After two misfires with The Ridiculous 6 and The Do Over, the third Netflix exclusive comedy from Adam Sandler teams him up with Steven Brill. The two had previously worked together on Little Nicky and Mr Deeds, but also made The Do Over. But moving away from action comedy and focusing more on character work, Sandy Wexler at least seems to take a step in the right direction.
Sandler plays Sandy Wexler a manager working trying to earn a living in 1990s Hollywood. He has a stable of artists, including puppeteer Ted Rafferty (Kevin James), daredevil Gary Roberts (Nick Swardson), and wrestler “Bedtime” Bobby Barnes (Terry Crewes). However, he lives in the pool house of a huge property owned by a Jewish Iranian Firuz, and despite his claims otherwise, he is clearly on the outskirts of show business.

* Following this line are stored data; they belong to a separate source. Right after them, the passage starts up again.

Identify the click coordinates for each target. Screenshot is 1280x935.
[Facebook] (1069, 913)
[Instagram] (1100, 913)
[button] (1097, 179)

When Wexler sees Courtney Chase (Jennifer Hudson) singing in a theme park, he realises he has discovered a real star. He also finds himself falling for her. Can Wexler guide her on the path to superstardom? What obstacles will they have to overcome on the way? And can he still make time for his other clients?

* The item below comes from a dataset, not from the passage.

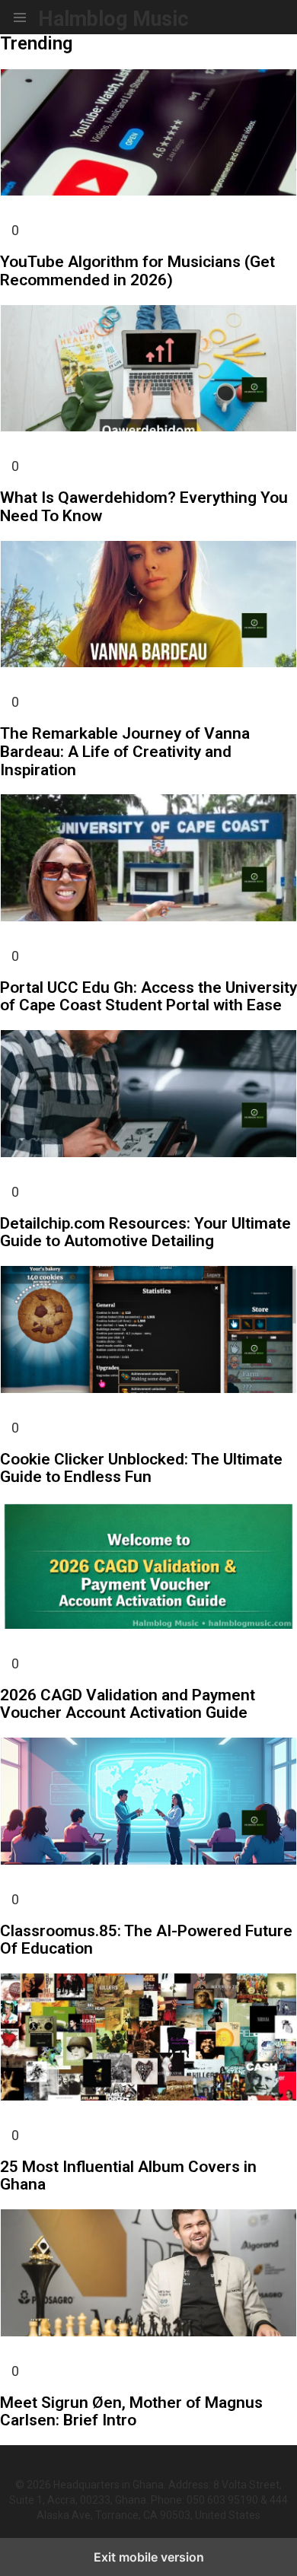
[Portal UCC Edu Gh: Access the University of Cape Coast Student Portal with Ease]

Jennifer Hudson is fantastic as the extremely talented singer – not too much of a stretch! – but your enjoyment of the film will be based on if you can get on board with the Wexler character. He’s deliberately annoying, but if you stick with him, at least Sandler has created a full character in Sandy Wexler. There’s a framing device that allows stars in the modern day to talk about Wexler in his “heyday”, and there are some real stars – Lorne Michaels, Jimmy Kimmel, Jay Leno, Conan O’Brien, Chris Rock, Dana Carvey among many others – that give the films a nice bit of gravitas. The period setting of 1990s Hollywood is really well done as well. Wexler meets Arsenio Hall at a news stand, Courtney does a MTV Unplugged show, and the mid-90s wrestling scenes look pretty realistic to WCW of that era. It’s cool to see Rikishi turn up as Bedtime’s opponent, and Terry Crewes might be the comedic highlight of the film. There are also a lot of cameo through Courtney Chase’s rise that I won’t spoil here, but they are a lot of fun, and don’t feel shoehorned in, even though some of them blatantly are!
Is this classic Sandler? No, it’s still a bit baggy at times, and not all of the jokes land, but it’s a lot better than his previous Netflix films. There’s plenty of mileage left in Sandler.